Citando estimativas europeias, disse que em 2020 serão vendidos menos 3,5 milhões de carros e que em toda a Europa poderão perder o emprego 500 mil dos empregados do sector automóvel. E acrescentou que tinha, no fim de Março, 1,1 milhões de pessoas em layoff ou que perderam o emprego. O sector tem 2,6 milhões de postos directos. E contribui indirectamente para mais 11,2 de empregos neste continente.

No final de 2019, José Souto já tinha admitido que o sector poderia vir a perder entre mil e 3000 trabalhadores até 2022, na sequência da mudança para a mobilidade electrificada e de uma redução nas vendas que se adivinhava no horizonte. Porém, a pandemia baralhou tudo e agravou substancialmente as projecções deste sector que, em Portugal, criou 19 mil empregos na última década. Não admira: foram dez anos de recordes, ao ponto em que 80% da frota mundial tem pelo menos um componente produzido por uma fábrica portuguesa.
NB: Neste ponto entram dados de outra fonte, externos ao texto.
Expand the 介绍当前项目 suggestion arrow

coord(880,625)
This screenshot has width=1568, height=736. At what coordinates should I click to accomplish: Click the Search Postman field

José Souto garante que os empresários “querem salvar empregos” e insiste que, dadas as incógnitas presentes, é preciso garantir o layoff por mais tempo e com maior flexibilidade.

A indústria automóvel tem lucros anuais de quase 75 mil milhões de euros, 204 milhões de euros por dia, em todo o mundo, segundo as contas já feitas pelo PÚBLICO. Não deveria ser solidária e aguentar o choque, garantindo os empregos que, aliás, estão a ser preservados com o apoio financeiro do Orçamento do Estado, ou seja, dinheiro dos contribuintes? José Souto insiste, de novo, que não é intenção dos empresários despedir, até porque isso seria “perder conhecimento e competitividade”. Mas salienta que é preciso distinguir construtores automóveis, que têm lucros dessa dimensão, e o sector dos componentes, que em Portugal tem usado lucros para financiar investimento. “Veja que temos um investimento médio de 2,5 milhões de euros por empresa”, anota.

85 mil pagamentos, 260 milhões

O prolongamento do layoff para lá dos três meses previstos no decreto-lei seria fundamental para ajudar esta e outras indústrias a absorver o choque, a ajustar-se ao timing da retoma económica, sublinha, por seu lado, o presidente da CIP. António Saraiva garantiu que esta semana deverão aprovar a proposta de criação de um fundo para capitalização das empresas, pondo as mais frágeis e descapitalizadas a salvo de “compras oportunistas”.

Além disso, revelou, com base no estudo conjunto com o ISCTE, que mais de metade das empresas se mantém parcial ou totalmente paradas. Além disso, 48% da amostra (não probabilística) de 1451 empresas pediu layoff e 44% não pediu nem pensa vir a fazê-lo. Sobram 8% que ainda não pediram, mas pensam fazê-lo, metade dos quais recorrerá ao layoff em Junho, mês em que a vigência do diploma termina.

Um quarto das empresas com layoff aplicou esta medida a todos os trabalhadores e 75% afectou apenas uma parte da força laboral. E um terço das empresas com layoff já o renovou por mais um mês. Também referiu que há 107 mil empresas com layoff, envolvendo 623 mil trabalhadores. O Estado fez 85 mil pagamentos, no valor de 260 milhões de euros.

António Saraiva diz que os parceiros sociais vão continuar a avaliar a evolução na concertação social e sempre aponta para a evidência de haver layoff “normal” no Código do Trabalho, a que qualquer empresa pode recorrer nos termos da lei. Porém, fala de uma crise “sem precedentes” para justificar a necessidade de manter o regime simplificado, que dever ser ainda mais flexibilizado.